_Passage given_
· · · ·

US6343463B1

US6343463B1 - Support and locking device for nozzles of a high pressure stage of a gas turbines

Info

Publication number: US6343463B1
Application number: US09/579,521
Authority: US
Inventors: Luciano Mei
Original assignee: Nuovo Pignone SpA
Current assignee: Nuovo Pignone Holding SpA; Nuovo Pignone SpA
Priority date: 1999-05-31
Filing date: 2000-05-26
Publication date: 2002-02-05
Anticipated expiration: 2020-05-26
Also published as: EP1057975A2; NO20002768L; MXPA00005372A; DZ3087A1; NO20002768D0; EG22056A; EP1057975B1; DE60034993D1; NO330517B1; EP1057975A3; BR0002531A; ITMI991206A0; DE60034993T2; ITMI991206A1; RU2223406C2; AR024169A1; ES2286985T3

Abstract

A support and locking device for nozzles of a high-pressure stage in gas turbines comprises a plurality of groups of stator vanes, which are associated with a plurality of outer sealing plates, for connection of the groups to the outer liner of the combustion chamber, and are associated with a plurality of inner sealing plates, for connection of the groups to the inner liner of the combustion chamber. Each of the groups of stator vanes is locked by an inner ring, and the ring has a first series of outer holes to reinforce this locking, and a second series, of inner, through holes, which are provided in an inner extension of the ring and are used to secure the ring itself to the structure of the gas turbine.

· · · ·

_Given material_
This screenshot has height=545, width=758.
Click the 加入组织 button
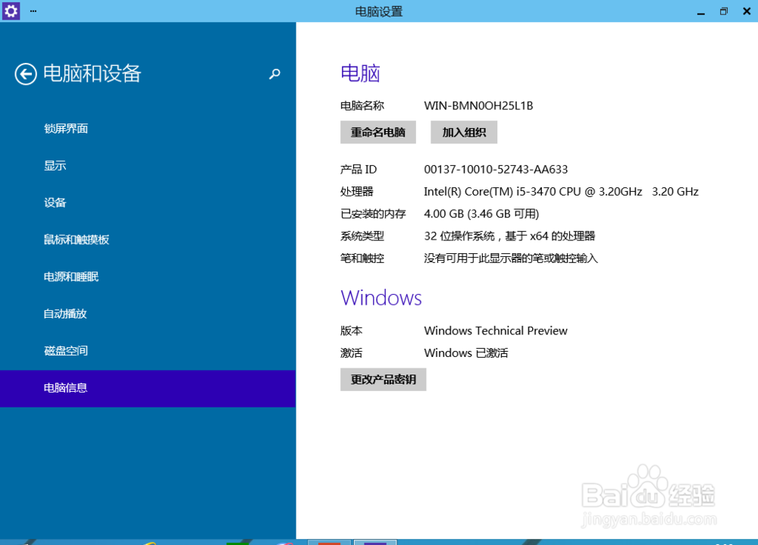click(463, 132)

· · · ·

_Problem 1_
Using the patent page, answer each question:
(a) Who is named as the inventor?
(b) What is the filing date?
(c) According to the abstract, what locks each group of stator vanes?
_Problem 2_
Transcribe the patent page from "A support and" to "the gas turbine.".
Answer from the patent page only.

_Worked answer 1_
(a) Luciano Mei
(b) 2000-05-26
(c) An inner ring

_Worked answer 2_
A support and locking device for nozzles of a high-pressure stage in gas turbines comprises a plurality of groups of stator vanes, which are associated with a plurality of outer sealing plates, for connection of the groups to the outer liner of the combustion chamber, and are associated with a plurality of inner sealing plates, for connection of the groups to the inner liner of the combustion chamber. Each of the groups of stator vanes is locked by an inner ring, and the ring has a first series of outer holes to reinforce this locking, and a second series, of inner, through holes, which are provided in an inner extension of the ring and are used to secure the ring itself to the structure of the gas turbine.